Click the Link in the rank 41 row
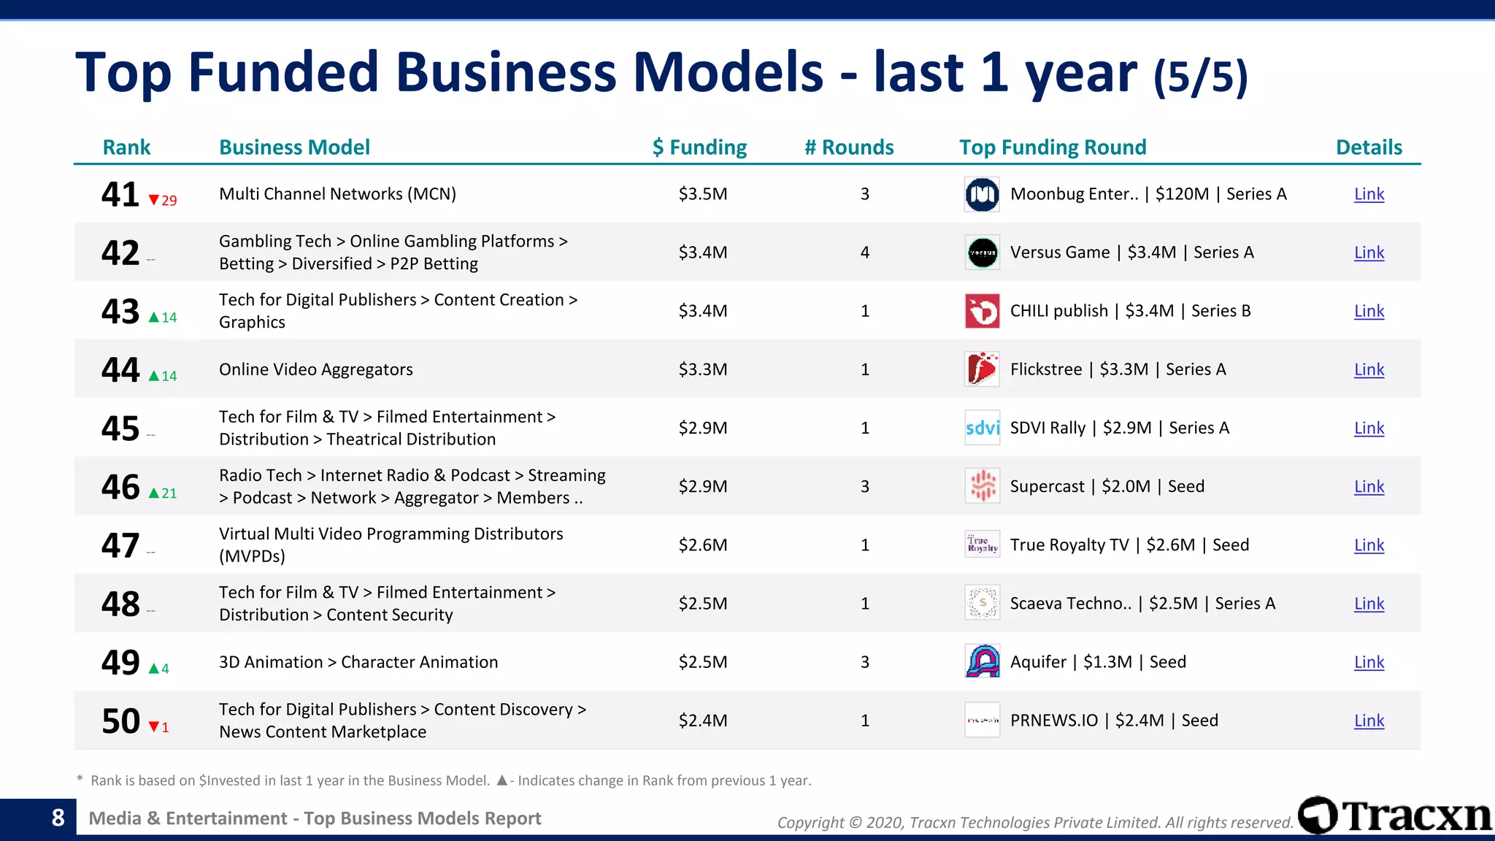coord(1369,194)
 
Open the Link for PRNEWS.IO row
coord(1369,721)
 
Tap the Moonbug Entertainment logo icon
coord(982,194)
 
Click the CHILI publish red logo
coord(982,311)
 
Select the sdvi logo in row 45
coord(982,428)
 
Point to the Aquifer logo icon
coord(982,661)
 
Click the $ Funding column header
coord(699,147)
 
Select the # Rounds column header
coord(849,147)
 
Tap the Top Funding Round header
coord(1053,147)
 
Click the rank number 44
coord(120,369)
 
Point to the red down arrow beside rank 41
coord(153,200)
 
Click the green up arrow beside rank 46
coord(153,493)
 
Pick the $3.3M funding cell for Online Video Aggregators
coord(703,369)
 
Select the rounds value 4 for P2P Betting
coord(865,253)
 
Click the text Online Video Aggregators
coord(315,369)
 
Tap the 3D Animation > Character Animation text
coord(358,662)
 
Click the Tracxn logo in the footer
coord(1394,815)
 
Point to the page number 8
coord(58,818)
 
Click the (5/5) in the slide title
coord(1200,76)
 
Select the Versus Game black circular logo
coord(982,253)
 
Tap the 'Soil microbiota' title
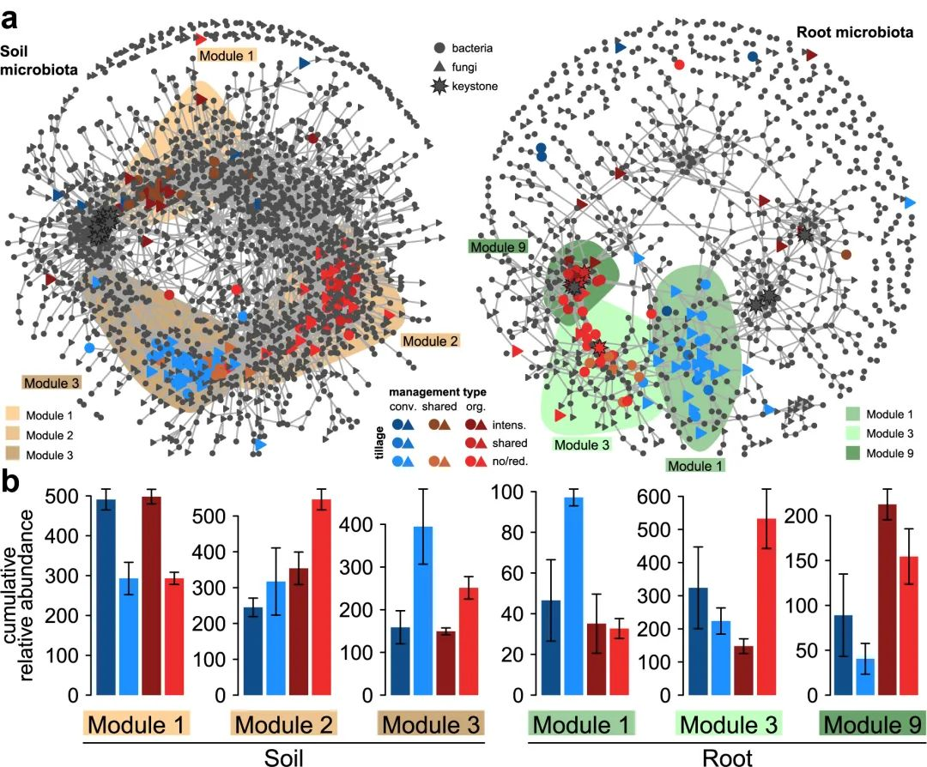click(39, 59)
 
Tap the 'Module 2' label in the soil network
click(428, 341)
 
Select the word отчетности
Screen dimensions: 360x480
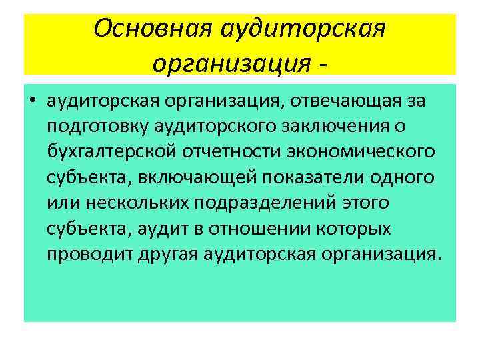coord(231,151)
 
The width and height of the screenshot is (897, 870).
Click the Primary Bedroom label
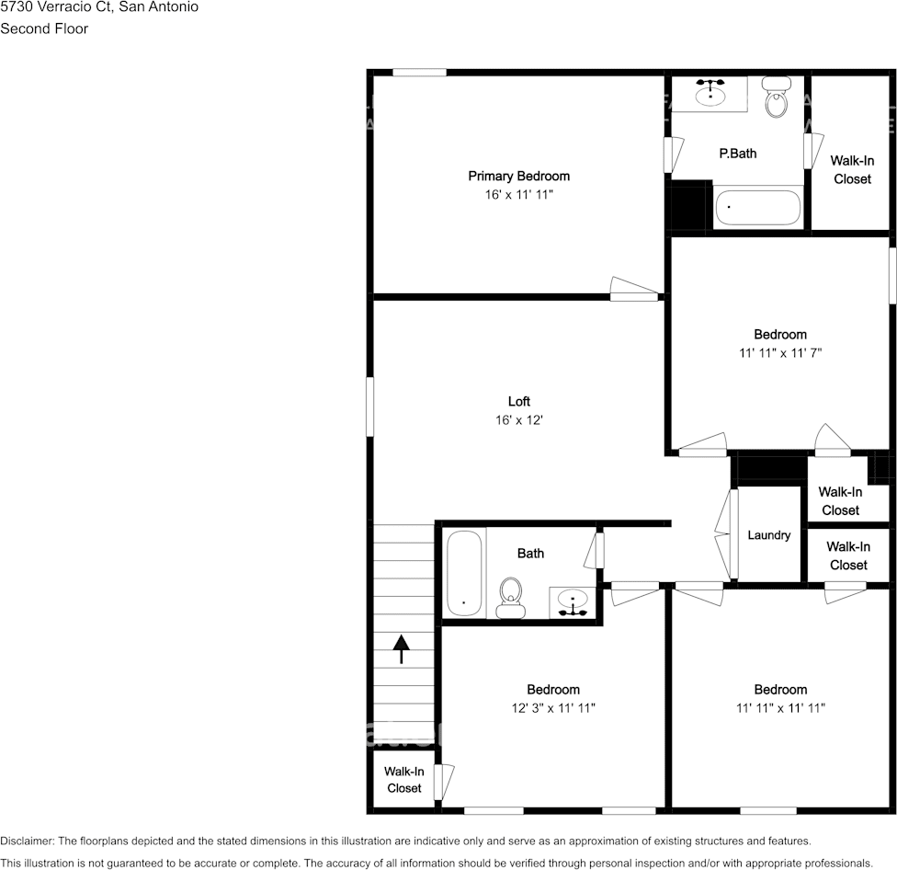[x=518, y=176]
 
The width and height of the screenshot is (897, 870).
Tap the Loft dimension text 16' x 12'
[x=519, y=420]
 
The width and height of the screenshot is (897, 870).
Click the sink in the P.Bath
[x=709, y=93]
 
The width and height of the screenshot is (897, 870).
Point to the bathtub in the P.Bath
[x=758, y=208]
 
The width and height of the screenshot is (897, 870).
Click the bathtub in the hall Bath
[x=463, y=574]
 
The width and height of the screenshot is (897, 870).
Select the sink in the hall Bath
[x=573, y=602]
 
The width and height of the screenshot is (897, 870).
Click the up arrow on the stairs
[x=401, y=648]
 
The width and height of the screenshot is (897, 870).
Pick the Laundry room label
[x=769, y=534]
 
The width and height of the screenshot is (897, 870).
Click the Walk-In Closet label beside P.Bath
[x=852, y=169]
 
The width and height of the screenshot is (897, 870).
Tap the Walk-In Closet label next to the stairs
[x=403, y=780]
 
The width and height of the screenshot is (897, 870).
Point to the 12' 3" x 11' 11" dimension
[x=553, y=708]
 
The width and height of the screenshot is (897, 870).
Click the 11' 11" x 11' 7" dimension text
[x=780, y=352]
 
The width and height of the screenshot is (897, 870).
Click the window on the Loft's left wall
[x=370, y=406]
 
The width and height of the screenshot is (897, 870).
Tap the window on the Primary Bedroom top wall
[x=419, y=72]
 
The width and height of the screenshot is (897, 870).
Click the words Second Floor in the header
[x=44, y=29]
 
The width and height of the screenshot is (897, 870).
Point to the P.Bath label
[x=737, y=154]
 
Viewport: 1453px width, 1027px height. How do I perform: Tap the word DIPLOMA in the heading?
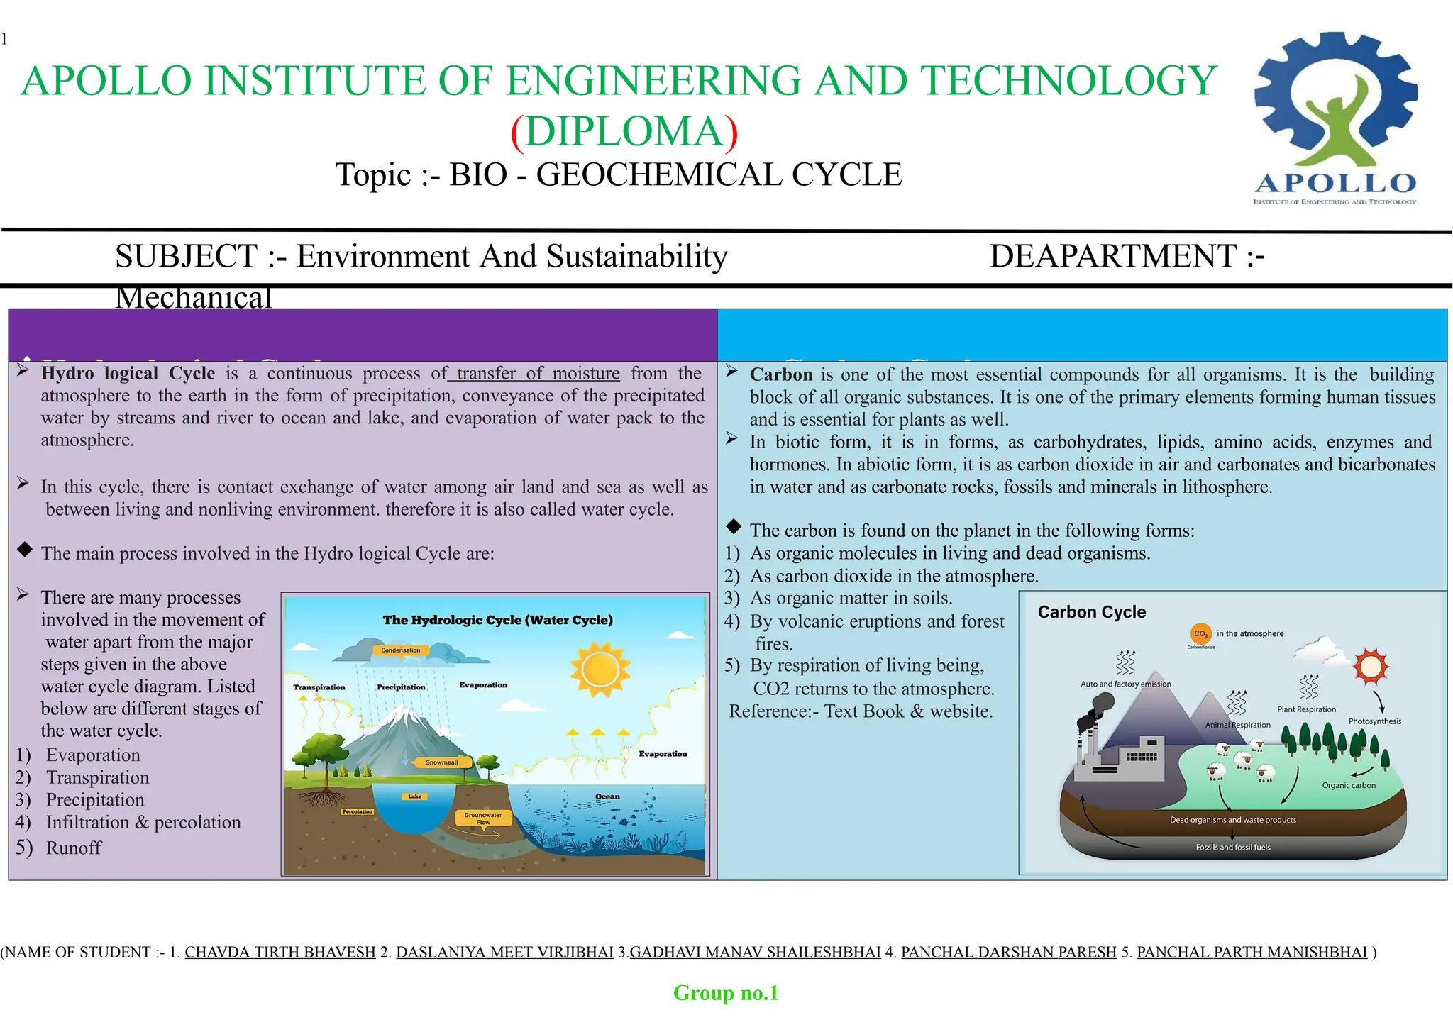click(624, 132)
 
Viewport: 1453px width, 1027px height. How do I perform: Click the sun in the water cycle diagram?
click(600, 669)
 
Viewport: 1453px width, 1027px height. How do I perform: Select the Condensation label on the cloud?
click(401, 650)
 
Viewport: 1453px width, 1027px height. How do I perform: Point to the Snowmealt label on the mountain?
click(442, 762)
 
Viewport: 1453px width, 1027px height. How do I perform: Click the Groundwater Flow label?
click(483, 818)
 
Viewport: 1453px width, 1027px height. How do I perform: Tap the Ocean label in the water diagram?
click(607, 796)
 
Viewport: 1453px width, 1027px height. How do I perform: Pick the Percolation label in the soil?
click(358, 811)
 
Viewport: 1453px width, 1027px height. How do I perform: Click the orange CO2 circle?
click(1200, 634)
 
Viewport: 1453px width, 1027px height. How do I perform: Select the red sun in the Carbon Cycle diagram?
click(1370, 666)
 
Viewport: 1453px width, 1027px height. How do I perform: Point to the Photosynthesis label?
click(1374, 721)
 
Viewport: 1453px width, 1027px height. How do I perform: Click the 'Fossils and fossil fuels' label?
click(1233, 847)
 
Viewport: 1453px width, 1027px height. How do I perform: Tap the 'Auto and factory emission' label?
click(1126, 684)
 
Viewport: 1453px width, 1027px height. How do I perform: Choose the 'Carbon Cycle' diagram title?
click(1091, 612)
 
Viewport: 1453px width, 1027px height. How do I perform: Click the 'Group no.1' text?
click(726, 993)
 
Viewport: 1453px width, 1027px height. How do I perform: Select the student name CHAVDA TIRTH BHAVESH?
click(280, 952)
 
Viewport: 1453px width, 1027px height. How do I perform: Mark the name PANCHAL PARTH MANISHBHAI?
click(1252, 952)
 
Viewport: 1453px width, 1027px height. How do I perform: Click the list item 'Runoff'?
click(74, 848)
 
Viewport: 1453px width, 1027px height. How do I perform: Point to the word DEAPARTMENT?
click(1113, 256)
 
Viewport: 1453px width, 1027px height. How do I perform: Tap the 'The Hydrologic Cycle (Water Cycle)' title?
click(497, 620)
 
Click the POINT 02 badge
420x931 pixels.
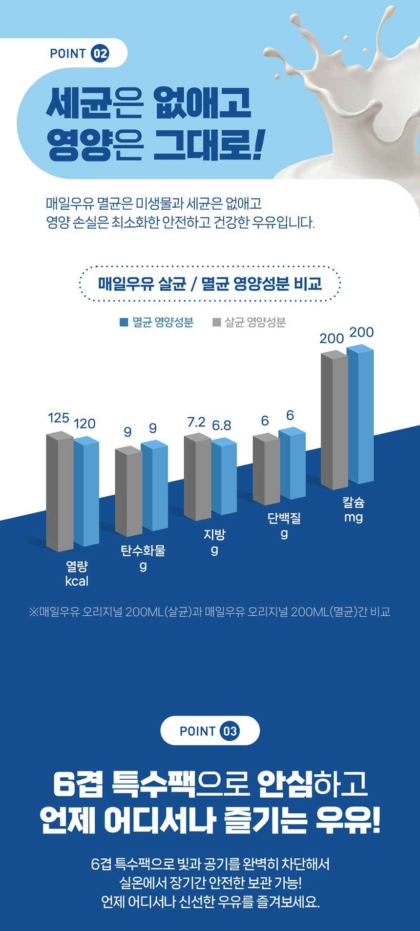pyautogui.click(x=79, y=54)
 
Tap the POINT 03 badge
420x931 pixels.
pyautogui.click(x=210, y=731)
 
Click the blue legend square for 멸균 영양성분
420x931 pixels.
pyautogui.click(x=124, y=322)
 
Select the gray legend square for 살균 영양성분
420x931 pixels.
pyautogui.click(x=217, y=322)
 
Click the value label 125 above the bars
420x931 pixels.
pyautogui.click(x=58, y=418)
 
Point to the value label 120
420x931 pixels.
pyautogui.click(x=84, y=424)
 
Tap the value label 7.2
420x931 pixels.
pyautogui.click(x=196, y=422)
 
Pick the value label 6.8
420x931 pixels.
pyautogui.click(x=221, y=425)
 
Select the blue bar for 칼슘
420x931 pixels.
pyautogui.click(x=360, y=415)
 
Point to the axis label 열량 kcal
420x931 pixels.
pyautogui.click(x=77, y=573)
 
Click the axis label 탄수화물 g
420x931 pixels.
pyautogui.click(x=143, y=558)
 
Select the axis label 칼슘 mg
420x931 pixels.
pyautogui.click(x=354, y=509)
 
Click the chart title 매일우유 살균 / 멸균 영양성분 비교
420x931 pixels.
pyautogui.click(x=210, y=283)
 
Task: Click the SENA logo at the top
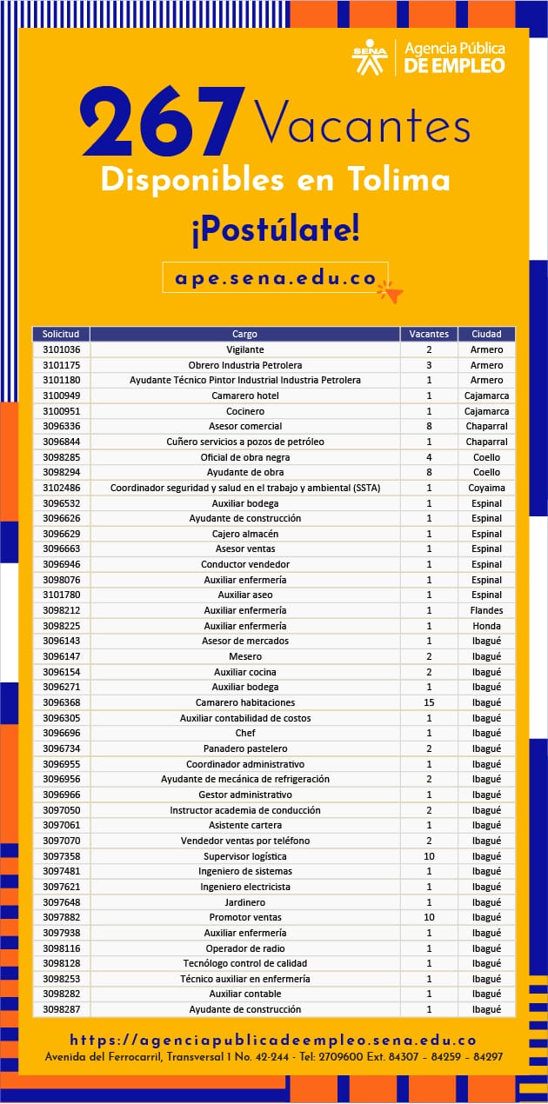click(x=370, y=57)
▬▬▬▬▬▬
» To do: Change every occurrence of "column header" to "column heading" in all the items above, and give the items again with nothing else altered. Leave the pictures out.

» The completed task:
Click the Link in the rank 41 row
coord(1369,194)
 
Open the Link for PRNEWS.IO row
coord(1369,721)
 
Tap the Moonbug Entertainment logo icon
coord(982,194)
 
Click the CHILI publish red logo
coord(982,311)
 
Select the sdvi logo in row 45
coord(982,428)
 
Point to the Aquifer logo icon
coord(982,661)
 
Click the $ Funding column heading
coord(699,147)
 
Select the # Rounds column heading
coord(849,147)
 
Tap the Top Funding Round header
coord(1053,147)
 
Click the rank number 44
coord(120,369)
 
Point to the red down arrow beside rank 41
coord(153,200)
 
Click the green up arrow beside rank 46
coord(153,493)
 
Pick the $3.3M funding cell for Online Video Aggregators
coord(703,369)
 
Select the rounds value 4 for P2P Betting
coord(865,253)
 
Click the text Online Video Aggregators
coord(315,369)
 
Tap the 3D Animation > Character Animation text
coord(358,662)
 
Click the Tracxn logo in the footer
coord(1394,815)
 
Point to the page number 8
coord(58,818)
 
Click the (5/5) in the slide title
coord(1200,76)
 
Select the Versus Game black circular logo
coord(982,253)
 
Tap the 'Soil microbiota' title
click(39, 59)
 
Tap the 'Module 2' label in the soil network
click(428, 341)
 
Select the word отчетности
Screen dimensions: 360x480
coord(231,151)
 
The width and height of the screenshot is (897, 870).
Click the Primary Bedroom label
[x=518, y=176]
 
The width and height of the screenshot is (897, 870).
Tap the Loft dimension text 16' x 12'
[x=519, y=420]
 
The width and height of the screenshot is (897, 870).
Click the sink in the P.Bath
[x=709, y=93]
 
The width and height of the screenshot is (897, 870).
Point to the bathtub in the P.Bath
[x=758, y=208]
 
The width and height of the screenshot is (897, 870).
Click the bathtub in the hall Bath
[x=463, y=574]
 
The width and height of the screenshot is (897, 870).
Select the sink in the hall Bath
[x=573, y=602]
 
The width and height of the screenshot is (897, 870).
Click the up arrow on the stairs
[x=401, y=648]
 
The width and height of the screenshot is (897, 870).
Pick the Laundry room label
[x=769, y=534]
 
The width and height of the screenshot is (897, 870).
Click the Walk-In Closet label beside P.Bath
[x=852, y=169]
 
The width and height of the screenshot is (897, 870).
Tap the Walk-In Closet label next to the stairs
[x=403, y=780]
 
The width and height of the screenshot is (897, 870).
Point to the 12' 3" x 11' 11" dimension
[x=553, y=708]
 
The width and height of the screenshot is (897, 870).
Click the 11' 11" x 11' 7" dimension text
[x=780, y=352]
 
The width and height of the screenshot is (897, 870).
Click the window on the Loft's left wall
[x=370, y=406]
 
The width and height of the screenshot is (897, 870).
Tap the window on the Primary Bedroom top wall
[x=419, y=72]
 
The width and height of the screenshot is (897, 870).
Click the words Second Floor in the header
[x=44, y=29]
 
The width and height of the screenshot is (897, 870).
Point to the P.Bath label
[x=737, y=154]
 
Viewport: 1453px width, 1027px height. How do I perform: Tap the word DIPLOMA in the heading?
click(624, 132)
 
Viewport: 1453px width, 1027px height. How do I perform: Click the sun in the water cycle diagram?
click(600, 669)
 
Viewport: 1453px width, 1027px height. How do I perform: Select the Condensation label on the cloud?
click(401, 650)
 
Viewport: 1453px width, 1027px height. How do I perform: Point to the Snowmealt label on the mountain?
click(442, 762)
 
Viewport: 1453px width, 1027px height. How do I perform: Click the Groundwater Flow label?
click(483, 818)
 
Viewport: 1453px width, 1027px height. How do I perform: Tap the Ocean label in the water diagram?
click(607, 796)
 
Viewport: 1453px width, 1027px height. How do I perform: Pick the Percolation label in the soil?
click(358, 811)
 
Viewport: 1453px width, 1027px height. How do I perform: Click the orange CO2 circle?
click(1200, 634)
 
Viewport: 1453px width, 1027px height. How do I perform: Select the red sun in the Carbon Cycle diagram?
click(1370, 666)
 
Viewport: 1453px width, 1027px height. How do I perform: Point to the Photosynthesis label?
click(1374, 721)
 
Viewport: 1453px width, 1027px height. How do I perform: Click the 'Fossils and fossil fuels' label?
click(1233, 847)
 
Viewport: 1453px width, 1027px height. How do I perform: Tap the 'Auto and factory emission' label?
click(1126, 684)
 
Viewport: 1453px width, 1027px height. How do I perform: Choose the 'Carbon Cycle' diagram title?
click(1091, 612)
 
Viewport: 1453px width, 1027px height. How do I perform: Click the 'Group no.1' text?
click(726, 993)
 
Viewport: 1453px width, 1027px height. How do I perform: Select the student name CHAVDA TIRTH BHAVESH?
click(280, 952)
 
Viewport: 1453px width, 1027px height. How do I perform: Mark the name PANCHAL PARTH MANISHBHAI?
click(1252, 952)
 
Viewport: 1453px width, 1027px height. How do I perform: Click the list item 'Runoff'?
click(74, 848)
 
Viewport: 1453px width, 1027px height. How do I perform: Point to the word DEAPARTMENT?
click(1113, 256)
 
Viewport: 1453px width, 1027px height. How do I perform: Tap the 'The Hydrologic Cycle (Water Cycle)' title?
click(497, 620)
 
Click the POINT 02 badge
420x931 pixels.
pyautogui.click(x=79, y=54)
 
Tap the POINT 03 badge
420x931 pixels.
pyautogui.click(x=210, y=731)
 
Click the blue legend square for 멸균 영양성분
420x931 pixels.
pyautogui.click(x=124, y=322)
 
Select the gray legend square for 살균 영양성분
420x931 pixels.
pyautogui.click(x=217, y=322)
 
Click the value label 125 above the bars
420x931 pixels.
pyautogui.click(x=58, y=418)
 
Point to the value label 120
420x931 pixels.
pyautogui.click(x=84, y=424)
 
Tap the value label 7.2
420x931 pixels.
pyautogui.click(x=196, y=422)
 
Pick the value label 6.8
420x931 pixels.
pyautogui.click(x=221, y=425)
 
Select the blue bar for 칼슘
420x931 pixels.
pyautogui.click(x=360, y=415)
 
Point to the axis label 열량 kcal
420x931 pixels.
pyautogui.click(x=77, y=573)
 
Click the axis label 탄수화물 g
420x931 pixels.
pyautogui.click(x=143, y=558)
 
Select the axis label 칼슘 mg
420x931 pixels.
pyautogui.click(x=354, y=509)
 
Click the chart title 매일우유 살균 / 멸균 영양성분 비교
420x931 pixels.
pyautogui.click(x=210, y=283)
 
Task: Click the SENA logo at the top
click(x=370, y=57)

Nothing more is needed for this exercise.